まがいもの令嬢なのに王太子妃になるなんて聞いていません!

 国王に忠誠を誓っても自分に対してはどうなのかわからないと、出発前にアドルディオンが懸念していたためだ。

 王太子とも良好な関係を築きたいという辺境伯の意志は感じられた。

 歓迎してくれる領民の列はしばらく途切れず、パトリシは夫に倣って窓に向けて手を振り歓声に応えた。

 紳士的な笑みを浮かべている彼が、独り言のように低い声で呟く。

「ジルフォードを連れてくるべきだったか」

 この旅に近侍を伴わなかったのは、不在の間も政務が滞らないように代理の指示役としたためだ。

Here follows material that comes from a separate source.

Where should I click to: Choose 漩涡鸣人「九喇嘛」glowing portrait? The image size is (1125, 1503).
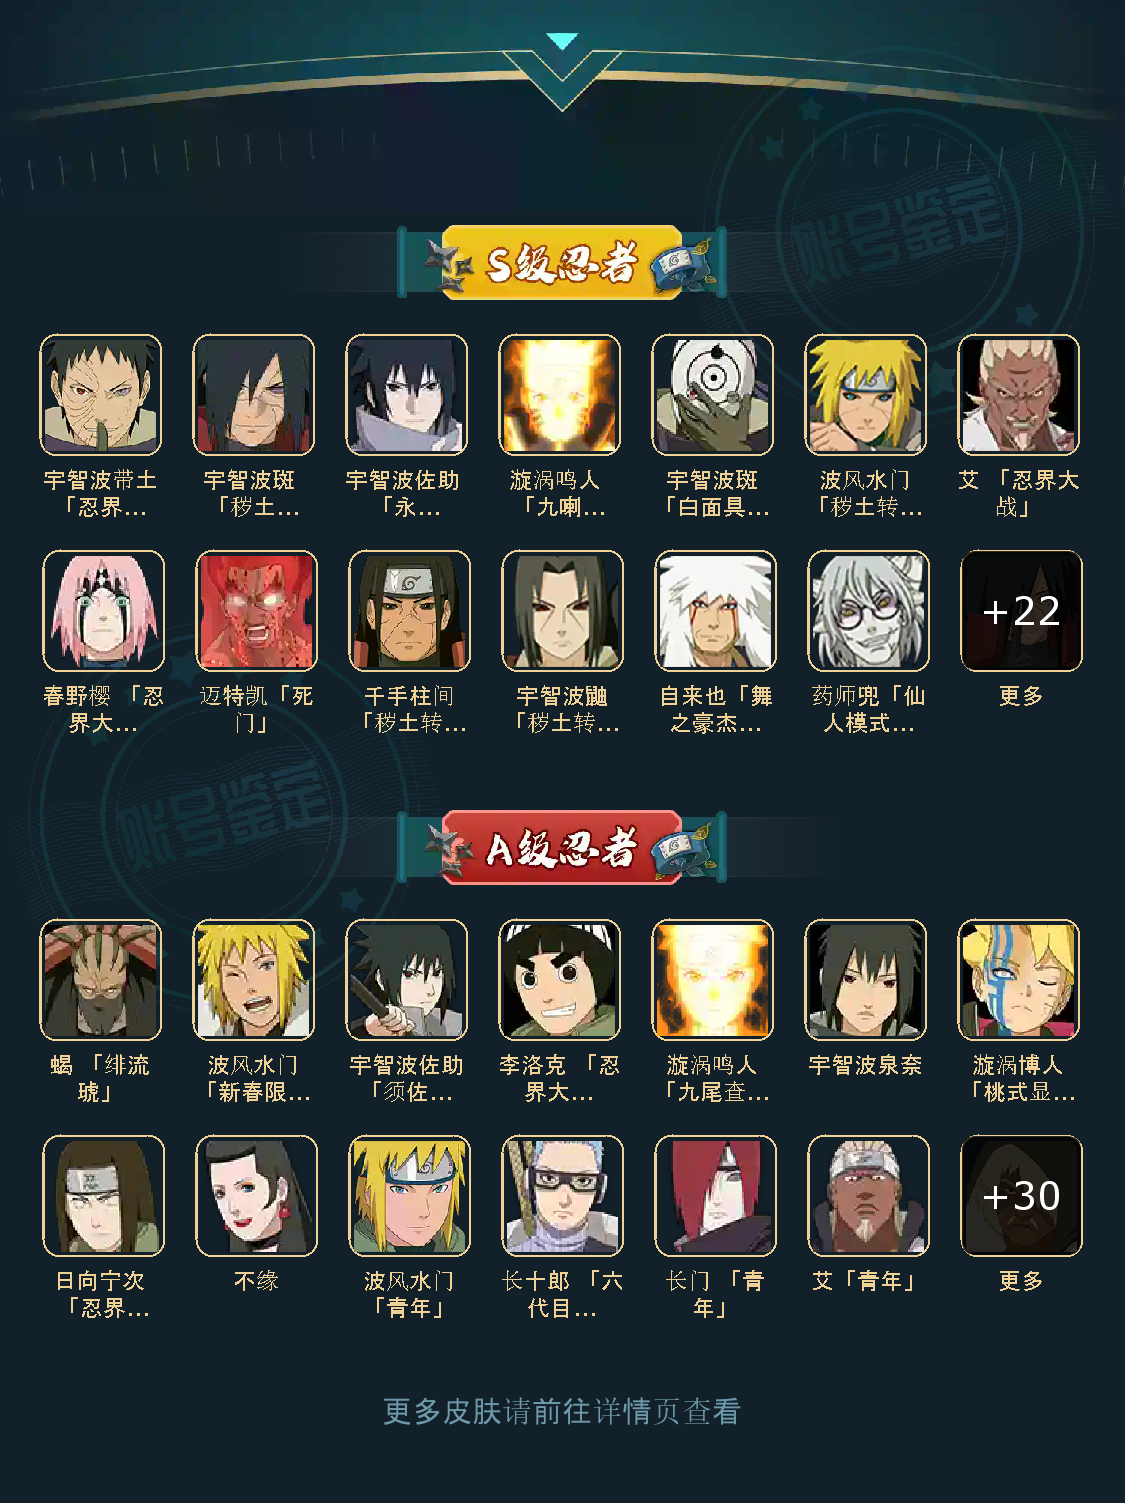(x=559, y=395)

 パトリシアも侍女を連れてきていないが、アドルディオンの理由とは違いエイミが風邪を引いたせいである。

 出発前夜に解熱したため本人は行きたがっていたけれど、ぶり返してはいけないので説得して留守番を頼んだ。

 身の回りのことはひとりでできるので、他の世話係の同行も求めなかった。

 夫の呟きを、近侍にも歓迎ムードを味わわせてあげたかったという意味に捉えて微笑む。

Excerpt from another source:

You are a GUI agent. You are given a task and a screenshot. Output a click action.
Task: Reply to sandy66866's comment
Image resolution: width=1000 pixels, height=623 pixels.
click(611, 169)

「そうですね。町の皆さんにこんなに喜んでいただけて。温かく迎えてもらったと知ったらジルフォードさんも喜びますね。王都にはない赤瓦の屋根の町並みもエイミやジルフォードさんと一緒に見たかったです」

「いや、そうではなく――」

 近侍を同行させるべきだった理由は他にあると言いたげだが、一拍黙ってからアドルディオンが頷いた。